The Mint's ban on individuals melting down their own coins is just a higher-profile instance of a problem that's destroying the Republic and its economy: executive branch agencies writing laws, when the Constitution grants that authority only to Congress. One of's campaigns, Write the Laws, would restore the separation of powers in this area. (And, presumably, cut down on the number of regulations.)

Bantam said...

dixiedog said - He was as much attempting to save himself as to desiring to save his family.

And what's wrong with that? Honest self-preservation is a /good/ attribute. If only people who sat on their rears, living off the government dime and refusing to work had the same mentality...

dixiedog said...

bantam said - And what's wrong with that? Honest self-preservation is a /good/ attribute. If only people who sat on their rears, living off the government dime and refusing to work had the same mentality...

There's nothin' wrong with that. The purpose of writing it wasn't about it being "wrong," it was merely part of the package of illustrating how ordinary the man was acting. I thought I made that clear, but I guess not. Oh well...

And about "living off government" I agree, BUT you can count businesses, organizations, farmers, just about every part of the socio-economic strata who live at least partially on the government dime, if not totally these days.

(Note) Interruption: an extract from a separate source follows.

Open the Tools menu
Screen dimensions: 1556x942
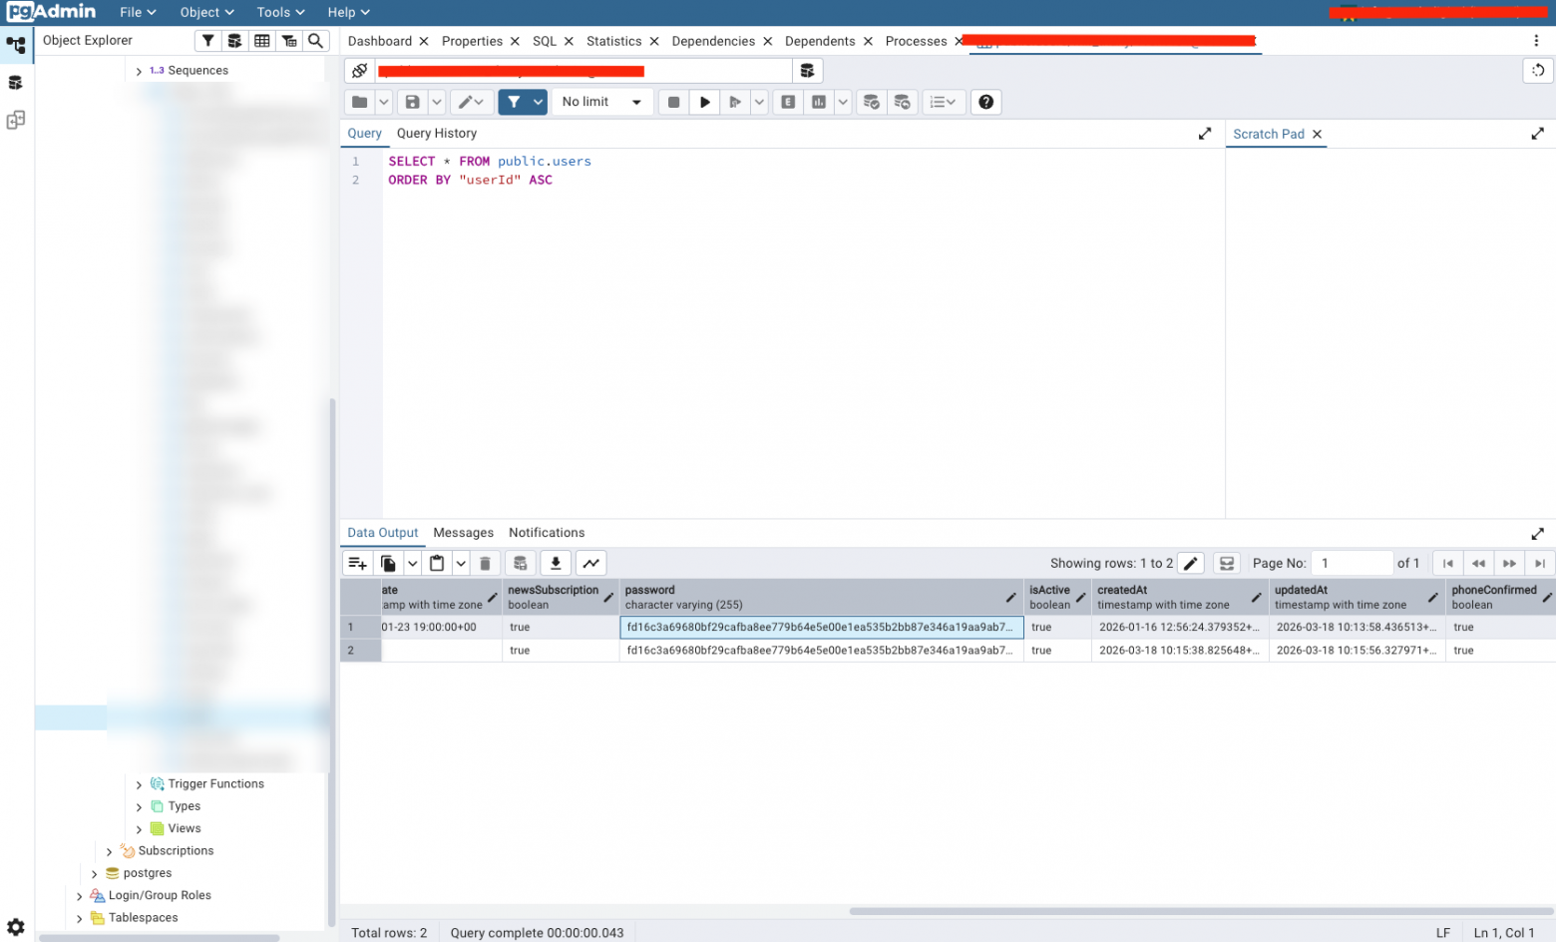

One can't simply and conveniently scapegoat the welfare mommas and similar ilk as the only sad specimens feeding at the public trough anymore. That's indicative of "pot-kettle-black" syndrome.

dixiedog said...

I saw on the news that authorities still advise people in a similar situation to stay in their car. And that's what Kim did for as long as possible, until he reasonably concluded they would never be found.

I hear ya, james. Point taken.

Even so, I could see maybe two days remaining there at the vehicle hoping to be found, but after two days I'd assume that we weren't going to be found and act accordingly. I can't imagine waiting an entire week though.

rick said...


amen to dixie dog. first point. well stated, i remember a couple of years back how even scottie pippin got a few hundred thousand out of a farm subsidy. i was like what? what does he need extra cash for? and then there's vin suprynovicz's article on farmers in arizona driving up the price of milk.

on the last point, i gotta agree as well. waiting a week? wow. his case is still sad. he walked 16 a circle! well, it was an oval. for those interested, had some interesting tips on how to survive these kind of situations.

Bantam said...

One can't simply and conveniently scapegoat the welfare mommas and similar ilk as the only sad specimens feeding at the public trough anymore.

I didn't. Farmers being paid not to grow crops is as much sitting on a rear as a "welfare momma" - you're the one that immediately assumed that idea, not I.

dixiedog said...

Absolutely right, bantam. I apologize. The "pot-kettle-black" remark (after re-reading it) did make it seem as if I was assuming that you were implying only welfare mommas and not the entirety of your statement. I was unintentionally caveating your statement rather than mine.

I was actually attempting to caveat my agreement with your "living off government" statement, but failed miserably.

Writing does not convey meaning the same way that speaking can, as the meaning can come only from the words used and not countenance, demeanor, and tone obviously. Speaking is still very much easier to convey one's precise meaning than writing is able to, IMO.